I have avoided most of the Chef’s wrath thus far – managing to dart in between the hectically gyrating staff to sweep the egg shells and fallen meat scraps with lighting speed. Granted, I did knock a row of plastic containers off the center shelf into a completely inaccessible nether region of behind-the-stove. But no one witnessed my mishap (a remarkable occurrence in a kitchen the size of my bathroom), and I retrieved them, unhurt, later.

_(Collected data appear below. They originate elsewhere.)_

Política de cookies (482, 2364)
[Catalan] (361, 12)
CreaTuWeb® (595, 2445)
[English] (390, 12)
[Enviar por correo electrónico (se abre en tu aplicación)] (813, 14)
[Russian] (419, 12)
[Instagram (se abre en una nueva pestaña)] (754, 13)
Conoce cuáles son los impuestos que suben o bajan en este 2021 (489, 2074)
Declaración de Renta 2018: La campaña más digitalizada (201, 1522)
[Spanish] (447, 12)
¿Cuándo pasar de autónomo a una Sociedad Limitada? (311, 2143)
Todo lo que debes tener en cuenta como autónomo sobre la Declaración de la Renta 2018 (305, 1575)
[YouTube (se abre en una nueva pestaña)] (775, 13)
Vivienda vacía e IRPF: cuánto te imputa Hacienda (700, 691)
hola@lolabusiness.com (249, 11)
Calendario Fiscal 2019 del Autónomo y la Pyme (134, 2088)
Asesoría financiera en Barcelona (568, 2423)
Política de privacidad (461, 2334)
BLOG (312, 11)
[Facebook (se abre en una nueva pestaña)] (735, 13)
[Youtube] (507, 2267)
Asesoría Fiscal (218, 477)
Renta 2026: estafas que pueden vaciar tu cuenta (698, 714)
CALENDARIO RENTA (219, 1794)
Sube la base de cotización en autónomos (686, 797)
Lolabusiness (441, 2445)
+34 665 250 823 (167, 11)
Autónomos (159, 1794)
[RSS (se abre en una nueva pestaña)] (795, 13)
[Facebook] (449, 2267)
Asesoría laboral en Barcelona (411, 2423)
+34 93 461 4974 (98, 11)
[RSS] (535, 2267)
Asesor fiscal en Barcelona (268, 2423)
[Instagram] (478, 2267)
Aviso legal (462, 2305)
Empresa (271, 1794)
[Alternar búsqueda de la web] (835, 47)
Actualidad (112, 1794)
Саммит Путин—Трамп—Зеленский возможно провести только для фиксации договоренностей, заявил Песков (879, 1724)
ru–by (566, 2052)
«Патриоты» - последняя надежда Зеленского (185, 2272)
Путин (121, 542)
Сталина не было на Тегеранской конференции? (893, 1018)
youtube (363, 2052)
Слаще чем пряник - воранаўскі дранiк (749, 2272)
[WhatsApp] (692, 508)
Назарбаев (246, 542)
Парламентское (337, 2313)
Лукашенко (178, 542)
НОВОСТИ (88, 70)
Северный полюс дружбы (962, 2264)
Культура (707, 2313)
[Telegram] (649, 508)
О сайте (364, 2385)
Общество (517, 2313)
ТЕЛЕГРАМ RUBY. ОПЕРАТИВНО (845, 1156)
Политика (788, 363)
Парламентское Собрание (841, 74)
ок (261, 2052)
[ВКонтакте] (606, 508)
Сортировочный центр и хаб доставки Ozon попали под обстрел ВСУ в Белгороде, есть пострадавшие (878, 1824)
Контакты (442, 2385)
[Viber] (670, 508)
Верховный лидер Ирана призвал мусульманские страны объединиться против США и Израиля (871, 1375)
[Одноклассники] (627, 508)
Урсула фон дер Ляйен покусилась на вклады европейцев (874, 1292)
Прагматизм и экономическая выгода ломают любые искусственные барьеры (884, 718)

And after completing my second night at the restaurant, I feel tired. I have moments of anxiety – when my arms ache so much that I can’t quite get the stack of dishes up onto the shelf above my head, when I feel dizzy with the steamy heat near the sanitizer, when I cut my finger on the sharp paring knife while slicing morel mushrooms. But also moments of reviving ecstasy – when the house manager took me aside to say that she respects me for doing this, for working my way up from the bottom, for being so passionate – when sticking my hands into a bucket of baby mushrooms and water, a slippery cloud of fungi - when watching the garde manger torch the tops of small puddles of sweet grits, the smell of burnt sugar and the blood red of the strawberry compote piled on top is a beautifully multi-sensual image.

And at my lowest moment of the night, 4 hours in, I was tired, hungry, and just sprayed myself in the face with dishwater for the 8th time. I was eyeing the little tool we use to scrape down the stoves at the end of night, wondering how I could use it to gouge out my own eyes, when L., a wispy blonde woman-cook who wears a green bandana in her hair and a peppy attitude, turned to me with a piece of toast. A crusty slice of grainy bread slathered with foie gras, salmon pink and flecked with fleur d’sel and a rainbow of ground pepper. "Molly, would you like a snack?" I almost kissed her. It tasted of the earth, a deeply nutty, rich flavor. And immediately in that sweaty kitchen time stopped and I was brought back to Paris, an afternoon with Becca, my first taste of foie gras, an underground chocolate festival in the carousel of the Louvre: a happy memory indeed. After I ate, I felt better. Much better. I was a new woman, fueled by duck liver pate.

And that was when I realized that yes, there will be moments of horrible difficulty in this job and a most likely plethora of plans designed to remove my eyes from their sockets. But, at the same time, I am a dishwasher that snacks on foie gras. That is something worth working for; I am truly entering the right profession.

(also, a link to my first experience at the restaurant)

Thursday, June 16, 2005

so it begins...

I am now officially the lowest member on the totem pole of restaurant work: prep chef and dishwasher.

My head still clouded with the combined physical and mental exhaustion of my first night at work, I have only five minutes until I leave again for an evening of chopping, peeling, cleaning, and washing.

Tiny brown mushrooms were so minusculely delicate I wondered, like a mother examining her newborn baby's miniature toenails, how they were possible. Luscious green peas popped out of their crunchy shells. Slimy, foreign duck tongue confit was a gooey black mess to peel off the inner cartiladge.

And running back and forth from sink to kitchen, carrying dishes stained with the remains of a multitude of feasts, I truly felt part of the dance of restaurant service. I also, not surprisingly, felt more than willing to leave the kitchen filled with dirty pots and pans when 1am rolled around - but in the exhausted end, I felt good with what I did, what will come, and mostly importantly, my bed has never been so comfortable.